TEXT PASSAGE:
● ● ● ● ●
Preface Environmental Impacts of Wind-Energy Projects :

The generation of electricity from wind energy is surprisingly controversial. At first glance, obtaining belectricity from a free source of energy— the wind—seems to be an optimum contribution to the nation’s goal of energy independence and to solving the problem of climate warming due to greenhouse gas emissions. 

As with many first glances, however, a deeper inspection results in a more complicated story. How wind turbines are viewed depends to some degree on the environment and people’s predilections, but not everyone considers them beautiful. Building wind-energy installations with large numbers of turbines can disrupt landscapes and habitats, and the rotating turbine blades sometimes kill birds and bats. 

Calculating how much wind energy currently displaces other, presumably less-desirable, energy sources is complicated, and predicting future displacements is surrounded by uncertainties. 

Although the use of wind energy has grown rapidly in the past 25 years, frequently subsidized by governments at various levels and in many countries eager to promote cleaner alternative energy sources, regulatory systems and planning processes for these projects are relatively immature in the United States.

At the national scale, regulation is minimal, unless the project receives federal funding, and the regulations are generic for construction and management projects or are promulgated as guidelines. Regulation at the state and local level is variable among jurisdictions, some with well developed policies and others with little or no framework, relying on local zoning ordinances. There are virtually no policy or regulatory frameworks at the multistate regional scale, although of course the impacts and benefits of wind-energy installations are not constrained by political boundaries.
● ● ● ● ●
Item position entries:
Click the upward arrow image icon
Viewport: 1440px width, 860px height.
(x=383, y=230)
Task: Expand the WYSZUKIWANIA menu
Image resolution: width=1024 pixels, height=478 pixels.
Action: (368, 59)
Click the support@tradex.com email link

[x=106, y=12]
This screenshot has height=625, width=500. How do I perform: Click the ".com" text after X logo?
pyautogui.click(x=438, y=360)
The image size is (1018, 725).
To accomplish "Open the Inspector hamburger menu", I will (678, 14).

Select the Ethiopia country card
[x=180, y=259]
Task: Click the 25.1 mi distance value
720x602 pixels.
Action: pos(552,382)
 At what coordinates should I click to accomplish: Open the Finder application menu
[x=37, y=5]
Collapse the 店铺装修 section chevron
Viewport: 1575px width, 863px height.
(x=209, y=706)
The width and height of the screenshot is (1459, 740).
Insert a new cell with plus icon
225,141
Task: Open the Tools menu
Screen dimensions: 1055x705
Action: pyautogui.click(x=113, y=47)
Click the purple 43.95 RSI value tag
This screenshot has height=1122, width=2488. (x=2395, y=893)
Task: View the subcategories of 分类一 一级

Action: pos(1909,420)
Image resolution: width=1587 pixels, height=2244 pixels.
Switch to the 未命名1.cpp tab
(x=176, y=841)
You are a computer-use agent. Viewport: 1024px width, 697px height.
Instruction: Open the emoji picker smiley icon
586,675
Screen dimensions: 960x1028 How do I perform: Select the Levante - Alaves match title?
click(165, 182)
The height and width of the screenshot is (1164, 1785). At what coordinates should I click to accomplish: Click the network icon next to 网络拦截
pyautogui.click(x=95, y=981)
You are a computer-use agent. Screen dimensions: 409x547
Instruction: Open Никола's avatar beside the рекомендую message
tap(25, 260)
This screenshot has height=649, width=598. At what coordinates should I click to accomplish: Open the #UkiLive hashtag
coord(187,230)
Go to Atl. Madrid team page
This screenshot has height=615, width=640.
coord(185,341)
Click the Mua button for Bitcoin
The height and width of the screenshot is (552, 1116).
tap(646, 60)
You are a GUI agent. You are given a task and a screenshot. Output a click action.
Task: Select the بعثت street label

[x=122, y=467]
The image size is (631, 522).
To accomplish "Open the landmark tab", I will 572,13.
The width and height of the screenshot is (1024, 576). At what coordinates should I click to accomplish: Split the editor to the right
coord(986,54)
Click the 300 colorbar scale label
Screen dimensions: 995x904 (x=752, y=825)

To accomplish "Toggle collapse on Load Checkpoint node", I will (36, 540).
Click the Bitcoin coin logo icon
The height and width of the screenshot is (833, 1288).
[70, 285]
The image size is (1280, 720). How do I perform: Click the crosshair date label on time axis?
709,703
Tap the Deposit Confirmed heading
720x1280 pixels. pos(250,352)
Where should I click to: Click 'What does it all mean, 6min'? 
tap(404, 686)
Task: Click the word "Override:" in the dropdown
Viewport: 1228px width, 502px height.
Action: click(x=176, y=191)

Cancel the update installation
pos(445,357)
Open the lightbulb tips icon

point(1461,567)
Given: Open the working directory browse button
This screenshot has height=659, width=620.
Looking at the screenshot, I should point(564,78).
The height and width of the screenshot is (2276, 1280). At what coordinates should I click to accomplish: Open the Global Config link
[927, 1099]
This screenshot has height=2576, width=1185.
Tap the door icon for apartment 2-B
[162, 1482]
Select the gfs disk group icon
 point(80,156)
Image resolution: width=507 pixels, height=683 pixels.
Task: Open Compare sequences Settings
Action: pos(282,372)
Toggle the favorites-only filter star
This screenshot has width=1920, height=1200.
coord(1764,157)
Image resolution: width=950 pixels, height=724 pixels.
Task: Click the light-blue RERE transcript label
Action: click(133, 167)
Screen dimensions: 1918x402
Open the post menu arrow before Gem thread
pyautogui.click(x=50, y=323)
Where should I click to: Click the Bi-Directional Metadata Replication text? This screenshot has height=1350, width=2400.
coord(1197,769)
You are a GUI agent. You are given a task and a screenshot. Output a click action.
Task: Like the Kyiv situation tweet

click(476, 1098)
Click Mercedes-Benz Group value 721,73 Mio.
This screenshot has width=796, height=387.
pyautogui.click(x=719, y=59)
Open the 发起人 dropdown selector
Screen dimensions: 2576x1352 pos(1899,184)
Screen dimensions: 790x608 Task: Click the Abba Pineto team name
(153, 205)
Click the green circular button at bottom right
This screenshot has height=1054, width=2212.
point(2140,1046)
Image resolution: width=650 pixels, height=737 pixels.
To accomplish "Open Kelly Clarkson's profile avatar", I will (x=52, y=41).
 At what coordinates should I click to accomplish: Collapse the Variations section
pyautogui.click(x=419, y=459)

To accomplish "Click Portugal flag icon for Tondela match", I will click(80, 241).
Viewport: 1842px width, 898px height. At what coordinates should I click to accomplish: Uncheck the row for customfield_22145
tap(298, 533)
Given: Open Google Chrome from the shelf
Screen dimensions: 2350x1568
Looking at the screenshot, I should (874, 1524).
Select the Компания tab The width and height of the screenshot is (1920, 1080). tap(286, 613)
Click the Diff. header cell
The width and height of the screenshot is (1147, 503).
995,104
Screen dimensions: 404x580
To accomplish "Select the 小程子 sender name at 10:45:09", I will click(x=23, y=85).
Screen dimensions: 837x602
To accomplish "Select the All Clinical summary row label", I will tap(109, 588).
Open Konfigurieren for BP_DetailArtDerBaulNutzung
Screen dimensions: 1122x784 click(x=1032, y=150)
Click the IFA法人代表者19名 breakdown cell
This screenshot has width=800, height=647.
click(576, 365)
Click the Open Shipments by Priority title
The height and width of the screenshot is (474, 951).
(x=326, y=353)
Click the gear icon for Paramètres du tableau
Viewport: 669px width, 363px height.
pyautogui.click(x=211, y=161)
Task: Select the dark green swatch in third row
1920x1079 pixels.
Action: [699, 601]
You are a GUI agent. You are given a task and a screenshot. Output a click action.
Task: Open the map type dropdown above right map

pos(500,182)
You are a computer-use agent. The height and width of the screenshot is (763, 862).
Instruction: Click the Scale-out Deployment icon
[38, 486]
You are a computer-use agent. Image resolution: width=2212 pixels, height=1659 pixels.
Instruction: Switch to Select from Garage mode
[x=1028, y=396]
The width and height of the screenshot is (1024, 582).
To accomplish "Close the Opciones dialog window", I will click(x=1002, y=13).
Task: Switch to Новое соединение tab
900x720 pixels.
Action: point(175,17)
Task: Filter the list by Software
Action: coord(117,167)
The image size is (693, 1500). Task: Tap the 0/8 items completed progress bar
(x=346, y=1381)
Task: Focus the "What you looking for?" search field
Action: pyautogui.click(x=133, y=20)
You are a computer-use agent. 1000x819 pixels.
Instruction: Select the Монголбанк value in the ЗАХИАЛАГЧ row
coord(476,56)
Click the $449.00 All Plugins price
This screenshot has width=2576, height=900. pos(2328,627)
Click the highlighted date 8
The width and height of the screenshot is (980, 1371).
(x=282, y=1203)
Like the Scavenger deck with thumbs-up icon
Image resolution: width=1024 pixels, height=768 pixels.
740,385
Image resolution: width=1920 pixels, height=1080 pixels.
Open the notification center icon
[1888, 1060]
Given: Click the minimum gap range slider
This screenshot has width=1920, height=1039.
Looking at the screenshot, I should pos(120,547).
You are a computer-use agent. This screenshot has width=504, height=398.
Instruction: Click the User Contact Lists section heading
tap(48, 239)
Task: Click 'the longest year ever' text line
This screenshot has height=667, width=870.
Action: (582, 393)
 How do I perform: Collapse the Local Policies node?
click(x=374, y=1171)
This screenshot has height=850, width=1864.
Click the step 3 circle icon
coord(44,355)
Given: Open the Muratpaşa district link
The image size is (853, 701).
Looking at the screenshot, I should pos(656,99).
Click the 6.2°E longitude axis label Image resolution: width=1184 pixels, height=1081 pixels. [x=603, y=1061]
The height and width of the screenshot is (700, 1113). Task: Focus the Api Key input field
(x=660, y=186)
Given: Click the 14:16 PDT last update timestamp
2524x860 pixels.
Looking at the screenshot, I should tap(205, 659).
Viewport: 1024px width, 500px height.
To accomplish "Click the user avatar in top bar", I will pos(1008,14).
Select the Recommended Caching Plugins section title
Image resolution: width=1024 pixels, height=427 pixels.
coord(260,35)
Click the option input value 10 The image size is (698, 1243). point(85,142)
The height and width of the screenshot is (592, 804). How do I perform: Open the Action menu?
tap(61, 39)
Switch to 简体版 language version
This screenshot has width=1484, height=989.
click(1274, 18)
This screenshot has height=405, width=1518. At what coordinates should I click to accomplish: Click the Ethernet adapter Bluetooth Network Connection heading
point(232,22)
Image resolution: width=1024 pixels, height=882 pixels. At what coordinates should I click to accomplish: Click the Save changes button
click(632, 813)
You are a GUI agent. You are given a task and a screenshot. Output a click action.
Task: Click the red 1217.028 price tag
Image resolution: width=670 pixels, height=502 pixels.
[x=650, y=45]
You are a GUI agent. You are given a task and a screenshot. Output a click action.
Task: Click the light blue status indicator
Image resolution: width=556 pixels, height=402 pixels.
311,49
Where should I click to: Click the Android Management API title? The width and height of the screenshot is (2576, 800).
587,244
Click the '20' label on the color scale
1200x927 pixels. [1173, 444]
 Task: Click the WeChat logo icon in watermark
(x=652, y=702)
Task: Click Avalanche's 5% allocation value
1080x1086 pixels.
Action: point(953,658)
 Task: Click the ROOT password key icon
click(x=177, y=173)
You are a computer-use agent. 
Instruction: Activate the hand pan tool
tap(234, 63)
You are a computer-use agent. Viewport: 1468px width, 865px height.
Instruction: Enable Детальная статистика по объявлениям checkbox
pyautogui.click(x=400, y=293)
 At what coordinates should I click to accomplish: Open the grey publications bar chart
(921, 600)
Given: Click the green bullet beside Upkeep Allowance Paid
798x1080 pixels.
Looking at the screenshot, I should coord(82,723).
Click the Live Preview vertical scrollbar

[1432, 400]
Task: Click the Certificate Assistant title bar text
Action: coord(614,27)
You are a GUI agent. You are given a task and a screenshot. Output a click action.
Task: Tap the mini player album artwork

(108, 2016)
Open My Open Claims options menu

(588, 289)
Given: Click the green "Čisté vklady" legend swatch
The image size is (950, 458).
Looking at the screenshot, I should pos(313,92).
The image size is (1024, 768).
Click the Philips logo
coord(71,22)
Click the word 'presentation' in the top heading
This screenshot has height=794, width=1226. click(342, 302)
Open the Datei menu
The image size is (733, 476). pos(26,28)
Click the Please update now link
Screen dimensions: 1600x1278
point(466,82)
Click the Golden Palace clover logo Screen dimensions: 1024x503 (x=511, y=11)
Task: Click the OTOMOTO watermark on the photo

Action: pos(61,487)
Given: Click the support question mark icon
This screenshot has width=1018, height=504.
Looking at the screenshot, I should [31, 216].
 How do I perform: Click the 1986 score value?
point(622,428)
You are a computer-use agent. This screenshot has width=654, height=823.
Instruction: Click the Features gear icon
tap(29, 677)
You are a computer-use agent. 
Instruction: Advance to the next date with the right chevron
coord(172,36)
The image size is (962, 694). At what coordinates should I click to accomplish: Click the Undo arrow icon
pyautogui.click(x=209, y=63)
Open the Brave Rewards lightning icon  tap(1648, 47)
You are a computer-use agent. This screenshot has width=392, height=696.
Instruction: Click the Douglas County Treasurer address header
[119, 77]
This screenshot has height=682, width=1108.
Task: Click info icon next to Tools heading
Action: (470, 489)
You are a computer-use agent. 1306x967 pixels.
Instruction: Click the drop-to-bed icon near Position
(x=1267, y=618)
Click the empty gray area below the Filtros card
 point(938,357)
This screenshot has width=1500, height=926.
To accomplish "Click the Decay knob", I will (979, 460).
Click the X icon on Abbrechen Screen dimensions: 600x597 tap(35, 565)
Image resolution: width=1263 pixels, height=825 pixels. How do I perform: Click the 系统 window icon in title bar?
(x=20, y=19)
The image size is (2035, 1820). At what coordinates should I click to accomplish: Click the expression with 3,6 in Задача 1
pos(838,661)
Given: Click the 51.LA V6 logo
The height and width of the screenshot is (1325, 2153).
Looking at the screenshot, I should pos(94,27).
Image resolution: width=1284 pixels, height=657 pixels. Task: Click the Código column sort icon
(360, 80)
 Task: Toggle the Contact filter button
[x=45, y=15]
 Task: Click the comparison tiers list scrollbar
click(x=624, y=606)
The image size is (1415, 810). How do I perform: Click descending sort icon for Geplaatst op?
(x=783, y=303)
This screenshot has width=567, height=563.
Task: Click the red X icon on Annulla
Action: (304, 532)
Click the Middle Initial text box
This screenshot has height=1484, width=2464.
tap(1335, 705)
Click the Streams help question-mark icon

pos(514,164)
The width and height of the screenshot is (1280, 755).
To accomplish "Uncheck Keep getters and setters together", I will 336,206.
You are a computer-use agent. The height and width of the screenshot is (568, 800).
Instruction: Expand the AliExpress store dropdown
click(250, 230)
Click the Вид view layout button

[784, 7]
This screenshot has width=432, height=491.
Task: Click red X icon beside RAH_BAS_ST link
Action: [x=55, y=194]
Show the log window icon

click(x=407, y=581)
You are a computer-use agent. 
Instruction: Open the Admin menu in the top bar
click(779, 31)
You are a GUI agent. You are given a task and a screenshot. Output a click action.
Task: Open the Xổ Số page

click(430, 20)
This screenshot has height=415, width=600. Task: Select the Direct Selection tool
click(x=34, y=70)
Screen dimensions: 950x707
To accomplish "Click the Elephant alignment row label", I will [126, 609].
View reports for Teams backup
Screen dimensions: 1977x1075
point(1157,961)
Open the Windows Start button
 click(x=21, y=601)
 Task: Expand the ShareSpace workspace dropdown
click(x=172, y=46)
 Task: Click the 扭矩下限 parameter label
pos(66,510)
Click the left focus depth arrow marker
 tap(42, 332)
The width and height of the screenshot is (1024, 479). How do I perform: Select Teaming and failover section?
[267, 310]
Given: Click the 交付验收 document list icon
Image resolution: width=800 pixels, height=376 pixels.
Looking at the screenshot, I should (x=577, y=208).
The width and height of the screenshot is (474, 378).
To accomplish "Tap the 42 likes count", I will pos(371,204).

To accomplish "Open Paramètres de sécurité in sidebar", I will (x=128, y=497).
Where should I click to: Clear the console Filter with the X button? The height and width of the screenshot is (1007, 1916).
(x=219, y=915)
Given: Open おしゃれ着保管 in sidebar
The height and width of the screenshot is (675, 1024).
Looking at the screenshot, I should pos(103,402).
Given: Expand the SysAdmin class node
● ● ● ● ●
TASK DESCRIPTION: Name each level or scale of regulation that the preface on wind-energy impacts discusses. Rely only on the preface about wind energy's environmental impacts.

FULL SOLUTION:
- National
- State
- Local
- Multistate regional